Già in copertina ci sono indizi incoraggianti: dal titolo risulta assente la parola “Come”, e il sottotitolo non garantisce il numero esatto di passi da compiere per realizzare il predetto “come”. In altre parole: il libro non si intitola “Come diventare coach in 5 tappe”, ma si limita a preannunciare una indefinita serie di non meglio identificate “pratiche e strumenti” da utilizzare “passo dopo passo”. Nessuna formula magica, nessuna promessa di un successo certo e facile: solo la traccia di un cammino in continuo divenire. Come è, appunto, il coaching. E poi c’è quel verbo: diventare. Non c’è scritto “imparare il coaching”, ma “diventare coach”: non si tratta di apprendere un mestiere, ma innanzitutto di trasformarsi come persona che si pone verso altre persone. Quando apri il volume, poi, scopri che il libro non comincia dall’inizio, ma…
Quando apri il volume, poi, scopri che il libro non comincia dall’inizio, ma… prima ancora. Cioè: non dalla Prefazione – che pure non manca – bensì dalla Pre-Prefazione: una testimonianza di coaching vissuto, sotto un titolo provocatorio. Forse che il coaching non è soprattutto pratica, che nasce nel contesto quotidiano, nel e dal confronto con persone prese tra la spinta del voler fare e i vincoli delle procedure pre-costituite (non solo aziendali)?

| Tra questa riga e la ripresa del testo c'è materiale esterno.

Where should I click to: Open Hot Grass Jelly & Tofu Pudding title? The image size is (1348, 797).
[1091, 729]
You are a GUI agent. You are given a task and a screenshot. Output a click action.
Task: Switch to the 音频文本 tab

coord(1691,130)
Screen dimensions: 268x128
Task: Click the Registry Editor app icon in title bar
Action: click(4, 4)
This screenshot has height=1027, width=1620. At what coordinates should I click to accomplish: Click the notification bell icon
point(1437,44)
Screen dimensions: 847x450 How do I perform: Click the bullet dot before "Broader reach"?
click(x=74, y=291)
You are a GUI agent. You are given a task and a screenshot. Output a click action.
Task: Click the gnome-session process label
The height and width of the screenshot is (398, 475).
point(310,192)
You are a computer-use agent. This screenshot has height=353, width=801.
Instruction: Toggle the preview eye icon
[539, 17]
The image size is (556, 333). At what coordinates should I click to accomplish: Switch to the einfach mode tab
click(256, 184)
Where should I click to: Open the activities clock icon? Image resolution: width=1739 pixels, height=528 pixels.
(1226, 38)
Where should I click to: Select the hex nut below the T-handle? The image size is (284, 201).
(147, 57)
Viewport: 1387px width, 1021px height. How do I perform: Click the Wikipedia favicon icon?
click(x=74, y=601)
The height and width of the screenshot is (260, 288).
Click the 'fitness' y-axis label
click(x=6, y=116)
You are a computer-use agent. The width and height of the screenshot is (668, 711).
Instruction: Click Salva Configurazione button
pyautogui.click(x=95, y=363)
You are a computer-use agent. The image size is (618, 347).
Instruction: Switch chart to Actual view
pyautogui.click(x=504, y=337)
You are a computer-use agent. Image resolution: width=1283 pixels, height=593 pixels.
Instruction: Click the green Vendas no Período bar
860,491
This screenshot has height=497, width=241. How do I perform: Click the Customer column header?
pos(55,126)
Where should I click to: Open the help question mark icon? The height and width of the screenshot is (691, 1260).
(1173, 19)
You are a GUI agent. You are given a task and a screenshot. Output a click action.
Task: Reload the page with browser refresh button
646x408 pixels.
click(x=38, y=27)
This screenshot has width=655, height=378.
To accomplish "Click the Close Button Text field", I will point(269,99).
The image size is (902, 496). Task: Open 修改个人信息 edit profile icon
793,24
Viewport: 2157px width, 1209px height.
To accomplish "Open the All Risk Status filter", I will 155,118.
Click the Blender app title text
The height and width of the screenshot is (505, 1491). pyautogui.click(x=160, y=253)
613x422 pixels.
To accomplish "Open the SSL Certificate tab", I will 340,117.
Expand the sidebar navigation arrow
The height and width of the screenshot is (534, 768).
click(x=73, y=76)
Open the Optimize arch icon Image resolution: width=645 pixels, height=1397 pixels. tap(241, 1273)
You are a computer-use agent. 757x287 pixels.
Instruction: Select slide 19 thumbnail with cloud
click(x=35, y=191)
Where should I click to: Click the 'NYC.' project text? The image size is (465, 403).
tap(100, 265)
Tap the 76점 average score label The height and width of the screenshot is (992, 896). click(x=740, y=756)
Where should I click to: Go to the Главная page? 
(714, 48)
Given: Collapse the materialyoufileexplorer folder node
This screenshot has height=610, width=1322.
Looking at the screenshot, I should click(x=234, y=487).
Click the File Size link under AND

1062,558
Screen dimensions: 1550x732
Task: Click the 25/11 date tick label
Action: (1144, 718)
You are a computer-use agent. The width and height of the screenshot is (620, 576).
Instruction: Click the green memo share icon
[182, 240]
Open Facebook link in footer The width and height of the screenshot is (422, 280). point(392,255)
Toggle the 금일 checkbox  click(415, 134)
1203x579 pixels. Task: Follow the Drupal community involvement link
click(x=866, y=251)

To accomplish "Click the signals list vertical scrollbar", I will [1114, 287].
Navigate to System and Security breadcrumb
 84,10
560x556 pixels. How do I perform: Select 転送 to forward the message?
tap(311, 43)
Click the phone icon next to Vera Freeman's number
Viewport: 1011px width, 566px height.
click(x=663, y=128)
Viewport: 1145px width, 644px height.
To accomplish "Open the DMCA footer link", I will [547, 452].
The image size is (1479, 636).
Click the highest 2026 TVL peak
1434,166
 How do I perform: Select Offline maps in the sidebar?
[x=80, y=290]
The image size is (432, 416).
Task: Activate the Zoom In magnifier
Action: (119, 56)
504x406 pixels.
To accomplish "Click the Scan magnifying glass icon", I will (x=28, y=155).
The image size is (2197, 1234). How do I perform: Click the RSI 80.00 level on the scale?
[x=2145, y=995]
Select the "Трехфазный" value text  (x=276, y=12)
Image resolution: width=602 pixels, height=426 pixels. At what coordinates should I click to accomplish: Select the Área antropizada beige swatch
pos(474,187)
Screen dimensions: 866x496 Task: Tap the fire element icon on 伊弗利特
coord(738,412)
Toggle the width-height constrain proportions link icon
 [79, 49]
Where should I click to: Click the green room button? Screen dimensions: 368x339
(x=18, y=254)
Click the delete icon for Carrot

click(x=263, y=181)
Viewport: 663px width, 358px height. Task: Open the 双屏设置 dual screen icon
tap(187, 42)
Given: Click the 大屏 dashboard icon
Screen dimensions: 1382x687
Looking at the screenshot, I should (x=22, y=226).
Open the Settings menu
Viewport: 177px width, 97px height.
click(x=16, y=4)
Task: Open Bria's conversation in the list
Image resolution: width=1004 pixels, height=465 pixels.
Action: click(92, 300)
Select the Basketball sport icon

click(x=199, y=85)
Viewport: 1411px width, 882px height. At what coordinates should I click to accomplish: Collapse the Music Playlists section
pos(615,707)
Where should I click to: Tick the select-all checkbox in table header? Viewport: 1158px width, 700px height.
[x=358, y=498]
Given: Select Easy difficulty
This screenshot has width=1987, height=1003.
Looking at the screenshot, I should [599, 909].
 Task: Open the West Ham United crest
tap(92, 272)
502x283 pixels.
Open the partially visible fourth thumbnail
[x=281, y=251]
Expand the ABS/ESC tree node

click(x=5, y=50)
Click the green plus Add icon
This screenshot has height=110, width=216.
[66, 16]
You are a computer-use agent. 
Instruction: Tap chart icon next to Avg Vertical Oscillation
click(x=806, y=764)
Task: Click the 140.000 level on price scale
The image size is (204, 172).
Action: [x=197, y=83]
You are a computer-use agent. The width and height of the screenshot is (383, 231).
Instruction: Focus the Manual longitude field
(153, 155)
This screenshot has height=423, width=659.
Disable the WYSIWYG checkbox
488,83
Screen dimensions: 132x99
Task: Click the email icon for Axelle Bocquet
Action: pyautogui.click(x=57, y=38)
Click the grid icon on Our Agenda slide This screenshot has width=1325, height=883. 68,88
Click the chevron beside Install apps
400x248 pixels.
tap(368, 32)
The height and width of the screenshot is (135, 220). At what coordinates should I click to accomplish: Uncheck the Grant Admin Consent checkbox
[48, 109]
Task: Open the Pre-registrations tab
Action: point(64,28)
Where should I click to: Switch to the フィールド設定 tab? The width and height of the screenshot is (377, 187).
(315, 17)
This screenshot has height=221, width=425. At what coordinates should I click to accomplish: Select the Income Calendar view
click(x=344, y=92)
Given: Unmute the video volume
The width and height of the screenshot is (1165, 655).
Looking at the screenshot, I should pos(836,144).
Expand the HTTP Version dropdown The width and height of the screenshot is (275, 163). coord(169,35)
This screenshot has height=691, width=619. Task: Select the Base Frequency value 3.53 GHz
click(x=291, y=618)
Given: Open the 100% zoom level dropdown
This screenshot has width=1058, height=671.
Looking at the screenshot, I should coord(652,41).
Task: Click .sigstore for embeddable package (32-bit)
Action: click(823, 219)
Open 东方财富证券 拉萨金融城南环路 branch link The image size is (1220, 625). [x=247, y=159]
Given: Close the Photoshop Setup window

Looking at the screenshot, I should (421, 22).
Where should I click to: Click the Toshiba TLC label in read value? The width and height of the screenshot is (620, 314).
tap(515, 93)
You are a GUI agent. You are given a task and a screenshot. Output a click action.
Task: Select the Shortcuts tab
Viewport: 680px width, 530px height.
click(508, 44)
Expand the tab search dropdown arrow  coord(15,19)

Insomma, il libro non è nemmeno cominciato e già ha raccontato qualcosa di importante sul coaching: non a parole, ma tra le righe, con i fatti. E dal primo capitolo in avanti continuerà a farlo: storia (un po’) e pratica (soprattutto) della professione del coach, raccontata in ordine cronologico dal primo contatto preliminare (ebbene sì: Adani e Fabiano sono riuscite a fare una pre-prefazione anche qui, con il capitolo 2…) ai saluti finali. C’è scritto come agire, ed è scritto “da coach”: un esempio a caso può essere quello delle pagine 103-104, dove la maggior parte del testo consiste in elenchi di possibili domande adatte a determinate situazioni. In altre parole, propone una rosa di possibilità, mostrando alcune alternative e stimolandone la ricerca di ulteriori da parte del lettore. Come appunto succede in una sessione di coaching. Per la quale sessione servono anche strumenti operativi, “applicazioni” come si dice in informatica: tra le pagine potete trovare schemi, tabelle, bozze di testi e di contratti (tra coach e coachee). Ampio spazio, come è giusto e doveroso, è dedicato alla dimensione etica e deontologica: la correttezza e l’onestà non sono mai un optional in nessun contesto (o almeno così dovrebbe accadere…), ma nel coaching assumono un’importanza particolare, a motivo dei temi trattati e dell’ambito in cui agisce. Ebbene: sappiate che alla fine della lettura di questo libro, non potrete dire che non lo sapevate.
E se il coaching è conversazione, non manca nemmeno quella: l’Appendice 3 (un libro con due prefazioni non poteva farsi mancare un tot di appendici, ovvio) tratta di “situazioni appiccicose”, cioè “quelle occasioni in cui – come coach – ci sentiamo intrappolati e non sappiamo bene come proseguire il dialogo” (p. 177). L’appendice pone i problemi, e la soluzione deve mandarla il lettore all’indirizzo internet delle autrici. Con il che si ribadisce che questo non è un libro da aprire, leggere disciplinatamente pagina dopo pagina, e alla fine chiuderlo e riporlo: quando cominci a leggerlo non finisci più, letteralmente. E’ un incontro che ha un punto di partenza ma che, se vuoi, ti conduce verso orizzonti aperti e sviluppi imprevisti. E’ un libro che si usa. E’ un libro di coaching.